Analgesic application of a novel non-steroidal anti-inflammatory drug imrecoxib after total knee arthroplasty: a prospective randomized controlled study.

Background: Imrecoxib is a novel non-steroidal anti-inflammatory drug. As a moderately selective COX-2 inhibitor, it has achieved certain therapeutic effects in postoperative analgesia such as spinal, arthroscopic, and total hip arthroplasty. However, the efficacy of imrecoxib in postoperative analgesia after total knee arthroplasty (TKA) is still unknown. Therefore, this study aims to explore the clinical efficacy and safety of imrecoxib in postoperative analgesia after TKA.

Methods: The 120 patients were randomly assigned to two groups. The experimental group was given one tablet of imrecoxib 4 h after surgery in addition to conventional treatment. Starting from the second day, the dose of imrecoxib was 0.1 g/time, twice a day. The control group only received conventional treatment. The observation indicators included visual analogue scale (VAS) score, joint range of motion (ROM), opioid consumption, erythrocyte sedimentation rate (ESR), C-reactive protein (PCR), interleukin-6 (IL-6), and incidence of adverse reactions.
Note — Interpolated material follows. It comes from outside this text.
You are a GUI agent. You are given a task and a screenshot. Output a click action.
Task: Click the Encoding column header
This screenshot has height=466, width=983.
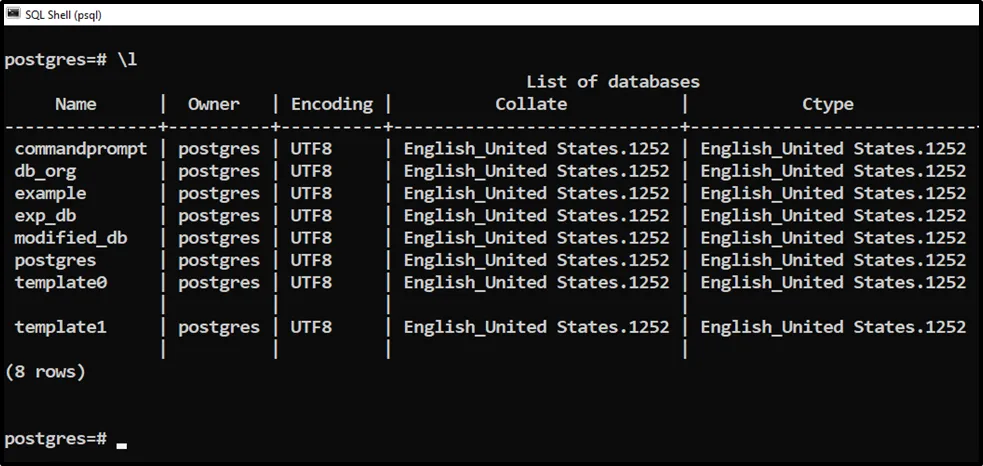pyautogui.click(x=331, y=104)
Results: At rest, the VAS pain scores of the experimental group at 24 and 48 h after surgery (3.033 ± 1.154, 2.700 ± 0.988) were lower than those of the control group (2.017 ± 0.128, 1.950 ± 0.589), with statistical differences (P = 0.000 < 0.05, P = 0.000 < 0.05). At movement state, the VAS scores of the experimental group at four postoperative time points (4.050 ± 0.805, 4.633 ± 1.048, 4.517 ± 1.057, 4.233 ± 0.844) were lower than those of the control group (4.433 ± 0.782, 5.067 ± 0.910, 5.800 ± 0.945, 5.167 ± 1.003), with statistical differences (P = 0.013 < 0.05, P = 0.027 < 0.05, P = 0.000, P = 0.000).The joint ROM of the experimental group at 24 h (84.783 ± 7.902) and 48 h (86.403 ± 10.367) was higher than that of the control group (76.725 ± 9.499, 79.802 ± 8.400), with statistical differences (P = 0.000 < 0.05, P = 0.000 < 0.05).The postoperative opioid consumption of the experimental group (0.567 ± 0.692) was significantly lower than that of the control group (2.783 ± 1.156), with a statistical difference (P = 0.000 < 0.05).

Conclusion: Our prospective randomized controlled trial demonstrates that imrecoxib can effectively alleviate postoperative pain after TKA, reduce opioid dosage, and does not cause additional adverse reactions, providing a new option for analgesic treatment after TKA.

Trial registration: The study was registered with the China Clinical Trial Registry (registration number: ChiCTR2300072839). Registered date: 20,230,616.